[generated using openai](OpenAI.com]
Jide didn't have plans of stopping by the popular buka (local restaurant) that early morning. He had heard so much about their delicious food from his colleagues, but he didn't for once imagine himself eating in such a spot.
But that morning, he found his legs moving faster than his brain to the direction of the buka. He couldn't tell what was drawing him closer to that spot. But he just couldn't resist the aroma
of wood-smoked jollof rice, thick with tomato, spice, and something else. Something familiar.
He looked at his watch, and in a few minutes, he would be late for work. He thought of going back. But it was too late. He was already inside, in a space filled with nothing special other than wooden benches, aluminum trays filled with steaming food, a woman in a faded wrapper stirring a pot, and the smell of something familiar.
“Oga, wetin you go chop? (What do you like to eat?)” A young lady in her early twenties walked up to him and asked him if he could take his seat.
Jide swallowed hard. He knew what he wanted and he couldn't wait to taste it. “Just give me jollof rice. Add dodo. Plus goat meat. Una get goat meat abi? (You have goat meat right?)”
The young girl smiled. Now Jide could see the resemblance with the woman sitting by the fire stirring the pot.
“Goat meat no dey finish for our pot. (We don't lack goat meat),” she replied and walked away.
He sat on the wooden bench waiting for his order. His eyes glanced through his watch from time to time. His fingers tap against his knee as he waits for his food. Soon he watched her return with a plate filled with red rice, the fried plantains stacked beside it, the chunk of goat meat half-soaked in sauce. He stared at it intently.
"Thank you," he said as the young girl walked away.
Nothing in that plate looked familiar. He could swear on it. But what was it? What was it that had dragged him there? His mouth watered as he picked up a spoon and took a bite.
And just like that, he was home.
Now he could remember the aroma and why it was familiar. It was the smell of home every Sunday. The taste in his mouth was like the taste of his mother's party jollof. He shut his eyes and remembered their small dining table in Ibadan, his father’s loud radio playing in the background. He remembered his mother serving them the hot Sunday jollof. And his younger siblings waited patiently for prayers to be made over the food so they could pounce on it like hungry lions.
It was like their Sunday ritual. A ritual that brought them closer. He missed it. He missed his people. He missed the coarse laughter of his father who had died of cardiac arrest a few months before he got a job in Lagos.
He pressed his fingers into his spoon. He couldn't bear the death of his father. To avoid the pain, he had avoided home for years.
He exhaled and opened his eyes to see the woman who was stirring the pot before sitting so close to him.
“Oga, you dey alright? (Are you alright?)”
He nodded, with a forced smile. “Yes, I am. It's just the food, it reminds me of home.”
The woman chuckled and wiped her hands on her wrapper. “Good food should be able to tell a story. It should be a memory. You must be missing your people.”

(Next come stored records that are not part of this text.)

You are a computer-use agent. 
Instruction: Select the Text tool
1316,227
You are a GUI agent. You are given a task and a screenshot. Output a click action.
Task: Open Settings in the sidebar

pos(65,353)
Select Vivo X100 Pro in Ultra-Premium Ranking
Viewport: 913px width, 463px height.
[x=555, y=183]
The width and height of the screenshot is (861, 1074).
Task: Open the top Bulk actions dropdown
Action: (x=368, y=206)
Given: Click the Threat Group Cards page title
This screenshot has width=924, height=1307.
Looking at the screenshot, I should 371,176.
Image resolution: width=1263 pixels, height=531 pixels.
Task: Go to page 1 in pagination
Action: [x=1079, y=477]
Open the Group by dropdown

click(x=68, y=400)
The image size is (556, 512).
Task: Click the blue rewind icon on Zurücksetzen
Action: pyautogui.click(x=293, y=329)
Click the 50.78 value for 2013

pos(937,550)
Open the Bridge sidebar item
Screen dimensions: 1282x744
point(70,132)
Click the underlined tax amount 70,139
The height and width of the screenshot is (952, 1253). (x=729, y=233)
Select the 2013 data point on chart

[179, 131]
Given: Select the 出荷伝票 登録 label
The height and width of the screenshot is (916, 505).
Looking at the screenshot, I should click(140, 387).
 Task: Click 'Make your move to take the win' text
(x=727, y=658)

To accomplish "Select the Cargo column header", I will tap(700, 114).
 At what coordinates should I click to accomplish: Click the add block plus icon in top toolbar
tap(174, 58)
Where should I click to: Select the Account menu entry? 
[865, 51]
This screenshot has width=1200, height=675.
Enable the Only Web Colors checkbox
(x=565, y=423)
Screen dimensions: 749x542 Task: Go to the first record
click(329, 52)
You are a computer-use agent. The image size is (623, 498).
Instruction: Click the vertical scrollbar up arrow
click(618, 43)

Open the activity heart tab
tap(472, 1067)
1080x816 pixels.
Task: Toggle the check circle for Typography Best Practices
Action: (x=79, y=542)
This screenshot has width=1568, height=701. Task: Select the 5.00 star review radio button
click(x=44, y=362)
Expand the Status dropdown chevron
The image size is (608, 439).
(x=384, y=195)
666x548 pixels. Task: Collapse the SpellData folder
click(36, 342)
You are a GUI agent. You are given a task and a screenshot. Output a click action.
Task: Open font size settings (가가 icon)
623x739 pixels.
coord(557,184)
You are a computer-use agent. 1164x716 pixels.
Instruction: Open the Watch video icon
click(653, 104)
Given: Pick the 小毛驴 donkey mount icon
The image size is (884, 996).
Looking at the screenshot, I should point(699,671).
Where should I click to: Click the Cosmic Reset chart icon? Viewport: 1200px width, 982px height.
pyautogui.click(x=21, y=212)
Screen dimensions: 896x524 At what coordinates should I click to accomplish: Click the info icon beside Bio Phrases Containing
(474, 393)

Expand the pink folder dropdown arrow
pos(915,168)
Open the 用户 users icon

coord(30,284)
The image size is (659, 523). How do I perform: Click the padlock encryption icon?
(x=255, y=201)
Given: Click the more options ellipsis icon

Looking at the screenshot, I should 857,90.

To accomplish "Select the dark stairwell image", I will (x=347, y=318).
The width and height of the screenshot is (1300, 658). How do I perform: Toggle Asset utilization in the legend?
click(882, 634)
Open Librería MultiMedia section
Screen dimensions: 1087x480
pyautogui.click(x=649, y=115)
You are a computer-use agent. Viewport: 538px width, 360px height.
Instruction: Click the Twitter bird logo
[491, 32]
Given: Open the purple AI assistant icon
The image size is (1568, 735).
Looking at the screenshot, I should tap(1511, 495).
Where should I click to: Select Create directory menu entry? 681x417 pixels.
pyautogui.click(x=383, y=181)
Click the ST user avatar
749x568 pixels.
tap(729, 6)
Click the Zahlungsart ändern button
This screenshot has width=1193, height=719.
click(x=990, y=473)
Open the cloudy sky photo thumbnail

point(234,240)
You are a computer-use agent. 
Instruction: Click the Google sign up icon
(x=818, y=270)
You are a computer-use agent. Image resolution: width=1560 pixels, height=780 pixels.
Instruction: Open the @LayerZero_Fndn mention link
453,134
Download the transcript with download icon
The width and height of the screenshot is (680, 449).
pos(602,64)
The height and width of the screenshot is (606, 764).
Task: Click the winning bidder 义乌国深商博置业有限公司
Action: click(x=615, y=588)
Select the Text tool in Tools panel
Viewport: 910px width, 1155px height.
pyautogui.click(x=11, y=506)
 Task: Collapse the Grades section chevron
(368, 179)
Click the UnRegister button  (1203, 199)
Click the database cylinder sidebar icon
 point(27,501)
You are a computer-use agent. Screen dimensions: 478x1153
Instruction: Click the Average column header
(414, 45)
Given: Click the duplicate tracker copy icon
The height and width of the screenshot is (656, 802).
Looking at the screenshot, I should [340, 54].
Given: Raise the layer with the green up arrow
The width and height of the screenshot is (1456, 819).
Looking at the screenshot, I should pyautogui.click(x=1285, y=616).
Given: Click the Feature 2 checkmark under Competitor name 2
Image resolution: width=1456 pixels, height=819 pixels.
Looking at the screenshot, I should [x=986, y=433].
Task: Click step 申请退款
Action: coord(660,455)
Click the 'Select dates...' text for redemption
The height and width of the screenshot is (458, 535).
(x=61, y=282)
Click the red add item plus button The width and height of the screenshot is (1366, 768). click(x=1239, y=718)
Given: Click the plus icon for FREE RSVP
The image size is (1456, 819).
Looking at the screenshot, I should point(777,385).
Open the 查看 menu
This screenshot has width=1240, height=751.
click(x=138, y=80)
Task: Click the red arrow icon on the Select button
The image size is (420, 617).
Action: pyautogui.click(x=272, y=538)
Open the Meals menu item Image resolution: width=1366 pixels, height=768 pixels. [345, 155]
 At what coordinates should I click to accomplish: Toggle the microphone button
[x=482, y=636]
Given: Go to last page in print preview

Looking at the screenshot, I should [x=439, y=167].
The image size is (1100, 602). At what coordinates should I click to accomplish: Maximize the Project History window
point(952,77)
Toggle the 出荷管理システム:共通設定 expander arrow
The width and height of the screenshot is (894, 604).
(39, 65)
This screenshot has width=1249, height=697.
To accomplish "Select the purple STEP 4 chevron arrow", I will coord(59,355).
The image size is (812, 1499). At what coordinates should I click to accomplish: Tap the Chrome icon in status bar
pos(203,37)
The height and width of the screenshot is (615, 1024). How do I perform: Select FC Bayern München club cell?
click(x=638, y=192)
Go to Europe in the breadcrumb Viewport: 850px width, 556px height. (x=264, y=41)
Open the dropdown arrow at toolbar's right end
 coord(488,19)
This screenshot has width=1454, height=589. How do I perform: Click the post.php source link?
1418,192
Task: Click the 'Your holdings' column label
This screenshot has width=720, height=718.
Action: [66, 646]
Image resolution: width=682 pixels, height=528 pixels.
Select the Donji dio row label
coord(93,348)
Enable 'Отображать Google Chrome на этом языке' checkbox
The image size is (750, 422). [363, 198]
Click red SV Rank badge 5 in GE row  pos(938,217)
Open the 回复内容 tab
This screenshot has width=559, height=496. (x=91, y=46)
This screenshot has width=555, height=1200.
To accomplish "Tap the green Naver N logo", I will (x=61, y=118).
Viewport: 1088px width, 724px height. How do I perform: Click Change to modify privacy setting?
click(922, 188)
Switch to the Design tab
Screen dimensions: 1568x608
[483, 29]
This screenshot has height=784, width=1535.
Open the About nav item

Jide nodded. "I've not been home for a long time now." He let his stare fall to the food.
"Then maybe it's a sign that home misses you too. Maybe it's time to go home." She tapped his shoulder and stood up to attend to other customers.
“Thank you,” Jide said as she left. He couldn't argue it. He has been a coward for a long time. Avoiding the pain at home and not mourning with his people. But not anymore. It was time to go home.
He looked at his plate of Jollof rice, it was already cold by now. He called the young girl and asked for a takeaway pack and his bills. He was already late to munch on the cold rice.
Soon he was walking out of the buka with his order and a reminder that it was time to visit home.